# Task objective
An exact restatement of every record is required.

(The data begins)

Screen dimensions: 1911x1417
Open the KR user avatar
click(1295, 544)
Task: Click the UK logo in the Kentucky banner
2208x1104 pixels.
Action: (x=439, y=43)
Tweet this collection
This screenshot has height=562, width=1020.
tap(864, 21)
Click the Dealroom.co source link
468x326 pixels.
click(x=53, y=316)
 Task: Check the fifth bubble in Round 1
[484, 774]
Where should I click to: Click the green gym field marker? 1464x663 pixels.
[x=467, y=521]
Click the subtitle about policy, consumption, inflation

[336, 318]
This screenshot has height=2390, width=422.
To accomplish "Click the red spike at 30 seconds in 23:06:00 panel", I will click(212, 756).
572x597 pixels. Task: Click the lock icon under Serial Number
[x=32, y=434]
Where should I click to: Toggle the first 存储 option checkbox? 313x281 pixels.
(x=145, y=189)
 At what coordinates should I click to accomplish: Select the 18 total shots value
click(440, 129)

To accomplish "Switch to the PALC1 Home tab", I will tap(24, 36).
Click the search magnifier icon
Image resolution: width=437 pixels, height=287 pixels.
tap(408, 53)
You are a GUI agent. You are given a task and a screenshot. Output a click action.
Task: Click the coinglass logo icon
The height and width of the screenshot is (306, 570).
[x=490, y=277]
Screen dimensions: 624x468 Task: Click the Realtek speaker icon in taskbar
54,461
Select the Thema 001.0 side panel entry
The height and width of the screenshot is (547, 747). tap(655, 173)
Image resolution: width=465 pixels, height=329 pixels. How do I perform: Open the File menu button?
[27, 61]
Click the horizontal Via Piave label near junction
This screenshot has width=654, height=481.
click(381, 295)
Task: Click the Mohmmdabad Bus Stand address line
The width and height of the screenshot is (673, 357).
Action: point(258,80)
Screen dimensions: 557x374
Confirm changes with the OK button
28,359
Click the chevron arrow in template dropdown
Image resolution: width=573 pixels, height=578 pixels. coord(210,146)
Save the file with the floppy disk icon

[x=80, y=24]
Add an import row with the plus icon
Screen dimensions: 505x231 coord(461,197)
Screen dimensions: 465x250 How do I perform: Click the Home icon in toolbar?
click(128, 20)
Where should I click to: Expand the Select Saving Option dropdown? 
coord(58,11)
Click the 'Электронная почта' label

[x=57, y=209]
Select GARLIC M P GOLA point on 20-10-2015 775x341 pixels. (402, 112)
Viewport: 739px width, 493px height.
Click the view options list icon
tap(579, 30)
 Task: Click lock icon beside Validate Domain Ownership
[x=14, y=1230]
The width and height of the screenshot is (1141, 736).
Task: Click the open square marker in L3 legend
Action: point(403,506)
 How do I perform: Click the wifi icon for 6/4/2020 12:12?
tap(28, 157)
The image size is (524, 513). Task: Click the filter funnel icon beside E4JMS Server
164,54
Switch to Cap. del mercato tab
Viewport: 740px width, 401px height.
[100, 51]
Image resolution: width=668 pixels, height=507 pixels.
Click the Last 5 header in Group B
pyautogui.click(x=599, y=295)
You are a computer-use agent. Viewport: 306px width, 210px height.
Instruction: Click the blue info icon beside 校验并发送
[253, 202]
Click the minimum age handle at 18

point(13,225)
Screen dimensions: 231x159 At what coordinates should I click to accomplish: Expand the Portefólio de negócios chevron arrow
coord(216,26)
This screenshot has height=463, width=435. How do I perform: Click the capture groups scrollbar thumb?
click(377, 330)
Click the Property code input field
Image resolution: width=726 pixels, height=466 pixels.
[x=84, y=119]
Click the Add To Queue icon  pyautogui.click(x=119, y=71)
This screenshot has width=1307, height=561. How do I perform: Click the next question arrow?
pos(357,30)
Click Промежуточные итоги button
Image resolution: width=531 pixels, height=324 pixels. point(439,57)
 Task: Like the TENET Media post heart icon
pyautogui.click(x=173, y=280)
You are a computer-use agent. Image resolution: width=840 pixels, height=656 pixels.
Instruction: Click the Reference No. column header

(The data ends)

# Answer to the problem
Screen dimensions: 1911x1417
Open the KR user avatar
click(1295, 544)
Task: Click the UK logo in the Kentucky banner
2208x1104 pixels.
Action: (x=439, y=43)
Tweet this collection
This screenshot has height=562, width=1020.
tap(864, 21)
Click the Dealroom.co source link
468x326 pixels.
click(x=53, y=316)
 Task: Check the fifth bubble in Round 1
[484, 774]
Where should I click to: Click the green gym field marker? 1464x663 pixels.
[x=467, y=521]
Click the subtitle about policy, consumption, inflation

[336, 318]
This screenshot has height=2390, width=422.
To accomplish "Click the red spike at 30 seconds in 23:06:00 panel", I will click(212, 756).
572x597 pixels. Task: Click the lock icon under Serial Number
[x=32, y=434]
Where should I click to: Toggle the first 存储 option checkbox? 313x281 pixels.
(x=145, y=189)
 At what coordinates should I click to accomplish: Select the 18 total shots value
click(440, 129)

To accomplish "Switch to the PALC1 Home tab", I will tap(24, 36).
Click the search magnifier icon
Image resolution: width=437 pixels, height=287 pixels.
tap(408, 53)
You are a GUI agent. You are given a task and a screenshot. Output a click action.
Task: Click the coinglass logo icon
The height and width of the screenshot is (306, 570).
[x=490, y=277]
Screen dimensions: 624x468 Task: Click the Realtek speaker icon in taskbar
54,461
Select the Thema 001.0 side panel entry
The height and width of the screenshot is (547, 747). tap(655, 173)
Image resolution: width=465 pixels, height=329 pixels. How do I perform: Open the File menu button?
[27, 61]
Click the horizontal Via Piave label near junction
This screenshot has width=654, height=481.
click(381, 295)
Task: Click the Mohmmdabad Bus Stand address line
The width and height of the screenshot is (673, 357).
Action: point(258,80)
Screen dimensions: 557x374
Confirm changes with the OK button
28,359
Click the chevron arrow in template dropdown
Image resolution: width=573 pixels, height=578 pixels. coord(210,146)
Save the file with the floppy disk icon

[x=80, y=24]
Add an import row with the plus icon
Screen dimensions: 505x231 coord(461,197)
Screen dimensions: 465x250 How do I perform: Click the Home icon in toolbar?
click(128, 20)
Where should I click to: Expand the Select Saving Option dropdown? 
coord(58,11)
Click the 'Электронная почта' label

[x=57, y=209]
Select GARLIC M P GOLA point on 20-10-2015 775x341 pixels. (402, 112)
Viewport: 739px width, 493px height.
Click the view options list icon
tap(579, 30)
 Task: Click lock icon beside Validate Domain Ownership
[x=14, y=1230]
The width and height of the screenshot is (1141, 736).
Task: Click the open square marker in L3 legend
Action: point(403,506)
 How do I perform: Click the wifi icon for 6/4/2020 12:12?
tap(28, 157)
The image size is (524, 513). Task: Click the filter funnel icon beside E4JMS Server
164,54
Switch to Cap. del mercato tab
Viewport: 740px width, 401px height.
[100, 51]
Image resolution: width=668 pixels, height=507 pixels.
Click the Last 5 header in Group B
pyautogui.click(x=599, y=295)
You are a computer-use agent. Viewport: 306px width, 210px height.
Instruction: Click the blue info icon beside 校验并发送
[253, 202]
Click the minimum age handle at 18

point(13,225)
Screen dimensions: 231x159 At what coordinates should I click to accomplish: Expand the Portefólio de negócios chevron arrow
coord(216,26)
This screenshot has height=463, width=435. How do I perform: Click the capture groups scrollbar thumb?
click(377, 330)
Click the Property code input field
Image resolution: width=726 pixels, height=466 pixels.
[x=84, y=119]
Click the Add To Queue icon  pyautogui.click(x=119, y=71)
This screenshot has width=1307, height=561. How do I perform: Click the next question arrow?
pos(357,30)
Click Промежуточные итоги button
Image resolution: width=531 pixels, height=324 pixels. point(439,57)
 Task: Like the TENET Media post heart icon
pyautogui.click(x=173, y=280)
You are a computer-use agent. Image resolution: width=840 pixels, height=656 pixels.
Instruction: Click the Reference No. column header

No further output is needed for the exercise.